マタイ21:1~11「子ロバに乗った主イエス」

説教

マタイ21:1~11「子ロバに乗った主イエス」

イースターまでの3週間は主の受難と復活を共に覚えたいと思います。今日のテキストは十字架にかかる5日前の出来事です。主イエスはロバを所望されてそれが、不思議な形でイエス様はロバに乗って、エルサレムの入城を果します。それはゼカリヤ書9章に書かれていた預言の成就でした。マタイは21:5でゼカリヤ書を引用していますが、彼はヘブル語聖書からではなく翻訳されたギリシャ語七十人訳聖書から引用します。救世主の姿を七十人訳は「柔和な方」といい、日本語訳でも「高ぶることな」い方と著しますが、NIVは正しく「lowly」と訳しています。そう、卑しくみすぼらしいとゼカリヤ書にははっきりとかいているのですが、さすがにギリシャの七十人訳聖書の翻訳者は救い主が「卑しく」「みすぼらしい」のでは、自身が信じる救世主像とかけ離れているため、カッコがつかないと考え、可能な範囲で意訳したのでしょう。良かれと思っての好意的な意訳だったのかもしれませんが、それは結果として、余計なことでした。十字架にかかってみじめな死を遂げるという本当の主イエスの姿を使命を分かってない故でありましょう。マタイはあえてその七十人訳聖書の訳文をそのまま引用しました。
主イエスは大衆のホサナ、ホサナと熱烈なシュプレヒコールの中エルサレムに向か入れられます。この言葉は今日の交読詩編118編の言葉です。ホサナとは、もともと主よ助けてくださいの意味ですが、転じて、神様への礼賛を表す言葉になりました。

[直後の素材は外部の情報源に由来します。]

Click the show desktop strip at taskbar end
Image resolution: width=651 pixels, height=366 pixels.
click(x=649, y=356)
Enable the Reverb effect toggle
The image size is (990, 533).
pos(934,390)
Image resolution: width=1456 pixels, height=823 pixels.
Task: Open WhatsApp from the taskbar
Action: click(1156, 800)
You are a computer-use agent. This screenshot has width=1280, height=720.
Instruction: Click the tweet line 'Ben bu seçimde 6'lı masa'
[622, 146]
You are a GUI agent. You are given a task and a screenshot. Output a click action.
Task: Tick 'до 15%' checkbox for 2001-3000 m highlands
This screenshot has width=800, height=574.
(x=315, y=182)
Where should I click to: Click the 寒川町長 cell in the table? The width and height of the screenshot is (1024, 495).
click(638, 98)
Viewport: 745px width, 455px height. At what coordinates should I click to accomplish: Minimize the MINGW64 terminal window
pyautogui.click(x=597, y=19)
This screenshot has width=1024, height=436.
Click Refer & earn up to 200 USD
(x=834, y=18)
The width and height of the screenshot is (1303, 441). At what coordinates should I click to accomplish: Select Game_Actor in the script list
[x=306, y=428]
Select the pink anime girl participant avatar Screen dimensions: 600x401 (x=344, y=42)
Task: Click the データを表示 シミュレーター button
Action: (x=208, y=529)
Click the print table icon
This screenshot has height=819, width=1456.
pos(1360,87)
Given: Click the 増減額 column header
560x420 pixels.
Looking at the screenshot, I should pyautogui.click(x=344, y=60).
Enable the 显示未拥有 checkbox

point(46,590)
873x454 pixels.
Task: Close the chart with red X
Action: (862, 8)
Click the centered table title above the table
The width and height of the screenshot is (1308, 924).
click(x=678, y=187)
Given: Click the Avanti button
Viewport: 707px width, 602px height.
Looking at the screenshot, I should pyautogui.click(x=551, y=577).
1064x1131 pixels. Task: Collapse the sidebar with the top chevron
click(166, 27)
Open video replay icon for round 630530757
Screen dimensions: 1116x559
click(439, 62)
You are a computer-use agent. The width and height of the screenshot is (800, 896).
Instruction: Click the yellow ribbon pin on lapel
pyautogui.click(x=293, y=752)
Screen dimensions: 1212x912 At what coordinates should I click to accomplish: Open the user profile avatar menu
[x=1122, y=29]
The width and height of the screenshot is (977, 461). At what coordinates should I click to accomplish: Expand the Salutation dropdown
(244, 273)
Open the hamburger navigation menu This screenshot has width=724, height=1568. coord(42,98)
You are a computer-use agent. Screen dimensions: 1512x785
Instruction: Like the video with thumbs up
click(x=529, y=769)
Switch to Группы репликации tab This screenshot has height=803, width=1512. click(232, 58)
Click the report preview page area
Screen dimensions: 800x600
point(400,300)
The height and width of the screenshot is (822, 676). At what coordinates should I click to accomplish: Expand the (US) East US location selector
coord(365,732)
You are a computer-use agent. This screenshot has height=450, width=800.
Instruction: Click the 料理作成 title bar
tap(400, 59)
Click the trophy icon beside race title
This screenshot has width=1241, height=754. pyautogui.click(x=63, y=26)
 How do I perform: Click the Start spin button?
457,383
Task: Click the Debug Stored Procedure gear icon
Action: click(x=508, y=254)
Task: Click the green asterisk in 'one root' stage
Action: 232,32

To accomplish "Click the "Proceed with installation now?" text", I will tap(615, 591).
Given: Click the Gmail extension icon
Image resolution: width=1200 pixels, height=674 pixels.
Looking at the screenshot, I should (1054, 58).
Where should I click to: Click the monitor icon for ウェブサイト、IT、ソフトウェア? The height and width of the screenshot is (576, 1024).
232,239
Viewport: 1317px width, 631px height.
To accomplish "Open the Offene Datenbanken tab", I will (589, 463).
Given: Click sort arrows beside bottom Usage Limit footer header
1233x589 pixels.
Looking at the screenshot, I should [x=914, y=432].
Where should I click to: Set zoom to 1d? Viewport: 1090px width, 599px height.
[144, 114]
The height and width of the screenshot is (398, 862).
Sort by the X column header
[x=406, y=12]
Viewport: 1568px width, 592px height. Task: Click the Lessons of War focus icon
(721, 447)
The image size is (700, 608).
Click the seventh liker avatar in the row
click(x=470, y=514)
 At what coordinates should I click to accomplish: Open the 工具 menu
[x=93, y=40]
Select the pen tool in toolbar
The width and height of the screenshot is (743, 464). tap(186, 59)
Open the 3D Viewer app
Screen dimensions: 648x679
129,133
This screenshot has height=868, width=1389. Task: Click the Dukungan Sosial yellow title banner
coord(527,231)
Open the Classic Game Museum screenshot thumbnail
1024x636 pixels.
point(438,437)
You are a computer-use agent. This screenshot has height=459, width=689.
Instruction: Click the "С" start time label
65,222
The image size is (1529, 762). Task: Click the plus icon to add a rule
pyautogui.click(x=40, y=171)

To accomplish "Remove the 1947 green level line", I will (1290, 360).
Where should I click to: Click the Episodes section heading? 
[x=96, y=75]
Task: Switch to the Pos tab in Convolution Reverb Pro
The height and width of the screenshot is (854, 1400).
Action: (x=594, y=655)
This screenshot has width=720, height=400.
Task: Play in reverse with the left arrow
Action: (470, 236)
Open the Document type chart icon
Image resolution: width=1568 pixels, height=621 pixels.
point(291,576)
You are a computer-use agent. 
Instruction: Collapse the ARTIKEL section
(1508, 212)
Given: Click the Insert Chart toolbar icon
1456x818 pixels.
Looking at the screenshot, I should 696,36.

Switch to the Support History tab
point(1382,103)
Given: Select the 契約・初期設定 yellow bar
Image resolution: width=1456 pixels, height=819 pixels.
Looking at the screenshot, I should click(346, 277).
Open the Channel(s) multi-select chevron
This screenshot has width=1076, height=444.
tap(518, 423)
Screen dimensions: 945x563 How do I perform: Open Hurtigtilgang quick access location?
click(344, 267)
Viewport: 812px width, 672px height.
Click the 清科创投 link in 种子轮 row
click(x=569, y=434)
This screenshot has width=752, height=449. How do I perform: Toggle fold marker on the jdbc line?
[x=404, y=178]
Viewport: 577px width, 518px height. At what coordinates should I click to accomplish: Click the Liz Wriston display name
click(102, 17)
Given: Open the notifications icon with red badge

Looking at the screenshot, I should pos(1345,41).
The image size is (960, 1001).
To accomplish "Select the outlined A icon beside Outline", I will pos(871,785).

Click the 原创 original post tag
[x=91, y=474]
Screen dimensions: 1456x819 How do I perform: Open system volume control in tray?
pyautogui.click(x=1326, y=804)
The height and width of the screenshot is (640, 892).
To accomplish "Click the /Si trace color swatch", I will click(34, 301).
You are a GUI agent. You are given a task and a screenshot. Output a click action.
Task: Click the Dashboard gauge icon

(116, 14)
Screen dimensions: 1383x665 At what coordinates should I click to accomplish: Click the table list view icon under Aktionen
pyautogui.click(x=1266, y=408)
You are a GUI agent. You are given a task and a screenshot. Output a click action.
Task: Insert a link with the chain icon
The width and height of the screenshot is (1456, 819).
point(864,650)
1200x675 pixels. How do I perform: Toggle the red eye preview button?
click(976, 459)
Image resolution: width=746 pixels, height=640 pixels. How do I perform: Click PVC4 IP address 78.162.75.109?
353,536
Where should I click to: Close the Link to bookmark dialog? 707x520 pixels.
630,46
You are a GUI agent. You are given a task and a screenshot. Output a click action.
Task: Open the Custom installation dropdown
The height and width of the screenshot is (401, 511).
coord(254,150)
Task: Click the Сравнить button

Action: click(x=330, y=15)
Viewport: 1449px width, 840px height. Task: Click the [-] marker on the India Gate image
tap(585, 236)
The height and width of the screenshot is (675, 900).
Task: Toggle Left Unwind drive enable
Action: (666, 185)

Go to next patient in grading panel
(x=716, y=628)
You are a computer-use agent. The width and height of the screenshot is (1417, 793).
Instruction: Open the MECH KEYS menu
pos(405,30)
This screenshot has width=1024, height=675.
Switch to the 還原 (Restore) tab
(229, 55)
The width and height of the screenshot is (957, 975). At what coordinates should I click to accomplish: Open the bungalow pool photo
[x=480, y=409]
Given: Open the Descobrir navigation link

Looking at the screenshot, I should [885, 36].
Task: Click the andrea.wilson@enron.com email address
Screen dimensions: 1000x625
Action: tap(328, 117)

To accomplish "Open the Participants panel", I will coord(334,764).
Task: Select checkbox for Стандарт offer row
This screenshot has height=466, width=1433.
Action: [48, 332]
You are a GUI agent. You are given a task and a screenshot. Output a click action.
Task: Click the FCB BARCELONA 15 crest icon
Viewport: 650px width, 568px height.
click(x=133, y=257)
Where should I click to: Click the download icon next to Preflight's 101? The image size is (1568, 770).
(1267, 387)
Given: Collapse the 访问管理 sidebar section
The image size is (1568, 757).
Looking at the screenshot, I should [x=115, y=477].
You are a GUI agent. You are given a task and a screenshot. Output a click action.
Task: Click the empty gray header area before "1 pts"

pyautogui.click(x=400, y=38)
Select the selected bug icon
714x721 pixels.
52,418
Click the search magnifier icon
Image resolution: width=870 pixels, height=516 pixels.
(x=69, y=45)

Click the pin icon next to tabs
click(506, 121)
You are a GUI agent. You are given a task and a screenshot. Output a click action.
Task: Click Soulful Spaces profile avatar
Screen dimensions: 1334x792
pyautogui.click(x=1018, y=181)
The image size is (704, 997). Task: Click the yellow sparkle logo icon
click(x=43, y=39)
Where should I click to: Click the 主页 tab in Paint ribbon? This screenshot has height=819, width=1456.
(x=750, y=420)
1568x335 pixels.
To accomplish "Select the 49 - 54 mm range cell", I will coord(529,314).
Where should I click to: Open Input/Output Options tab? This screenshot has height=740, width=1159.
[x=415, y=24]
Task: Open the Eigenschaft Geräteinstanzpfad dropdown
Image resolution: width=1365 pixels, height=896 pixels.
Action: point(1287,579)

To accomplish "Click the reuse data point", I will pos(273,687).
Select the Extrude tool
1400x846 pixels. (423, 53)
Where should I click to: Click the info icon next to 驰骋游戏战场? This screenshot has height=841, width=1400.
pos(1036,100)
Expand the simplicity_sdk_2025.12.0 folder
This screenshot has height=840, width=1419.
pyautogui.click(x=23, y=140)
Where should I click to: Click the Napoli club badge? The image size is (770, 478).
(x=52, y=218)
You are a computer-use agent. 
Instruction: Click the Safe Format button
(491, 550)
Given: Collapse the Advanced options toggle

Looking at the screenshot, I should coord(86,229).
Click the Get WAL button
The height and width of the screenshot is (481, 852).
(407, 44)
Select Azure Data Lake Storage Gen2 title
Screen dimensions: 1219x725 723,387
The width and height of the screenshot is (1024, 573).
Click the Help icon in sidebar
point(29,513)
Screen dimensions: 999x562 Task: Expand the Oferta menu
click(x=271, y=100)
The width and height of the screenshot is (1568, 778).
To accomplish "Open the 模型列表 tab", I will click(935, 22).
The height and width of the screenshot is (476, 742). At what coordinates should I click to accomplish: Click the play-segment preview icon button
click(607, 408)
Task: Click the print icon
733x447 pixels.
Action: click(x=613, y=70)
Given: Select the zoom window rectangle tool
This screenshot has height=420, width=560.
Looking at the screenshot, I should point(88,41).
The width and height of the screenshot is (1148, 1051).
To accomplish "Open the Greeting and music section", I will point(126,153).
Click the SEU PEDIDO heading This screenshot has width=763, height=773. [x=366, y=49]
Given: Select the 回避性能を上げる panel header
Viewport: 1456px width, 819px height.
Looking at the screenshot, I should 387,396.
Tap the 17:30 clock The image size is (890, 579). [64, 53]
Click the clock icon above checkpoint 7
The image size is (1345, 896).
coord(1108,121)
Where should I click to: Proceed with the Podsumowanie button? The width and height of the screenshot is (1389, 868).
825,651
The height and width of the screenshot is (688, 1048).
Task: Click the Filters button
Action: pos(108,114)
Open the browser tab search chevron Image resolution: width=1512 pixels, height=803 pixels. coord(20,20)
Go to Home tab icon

日本語の万歳に近いでしょうか、助けてもらうより仕方がないことをお手上げだ「万歳するより仕方がない」といい、また、国王陛下万歳、天皇陛下万歳など、礼賛の対象への賛辞の言葉にもなっています。つまり、イエス様万歳、イエス様万歳という大観衆の元迎え入れられるのです。しかし、これもまたむなしいことです。この大衆は5日後、同じ人物に対して「イエスを十字架につけろ」というのですから…大衆もまた表向き、イエスを礼賛するのですが、その救い主像は軍事的に、政治的にローマの圧政を解放してくれる王の待望であって、十字架にかかって全人類を罪から解放するというイエス様の目的とかけ離れていたのです。イエス様の周りにはイエス様を礼賛する人がいっぱいいました。しかし、イエス様のことをわかっているものはこの時大衆も、弟子たちも、ゼカリヤ書の翻訳者さえも誰もわかっていなかったのです。

そして、イエス様周りがわかっていないことを承知の上で、そのずれた賛辞が自身におくられることをあえて受け入れられました。、弟子たちもこの時点はイエス様の本当の目的をりかいしていませんでした。実にゼカリヤ書の翻訳者ですら、みすぼらしいイエス様の姿をうけいれられずに歪めていました。

実はこれもイエス様の受けられた苦しみの一つなのです。「他人に自分のことをわかってもらえず孤独を耐えなければならない苦しみ」この苦しみを、イエス様は世界で一番経験されました。これは、誰にもわかってもらえず孤独や虚しさを感じるあなた、あたなの苦しみを担うためでした。そうです。イエスさまは、あなたの「わかってもらえない」という苦しみを「わかってくださる」のです。キリストの受難を覚えるこの時期にその受難は私たちの為であったといいうこと今一度心に留めたいと思います。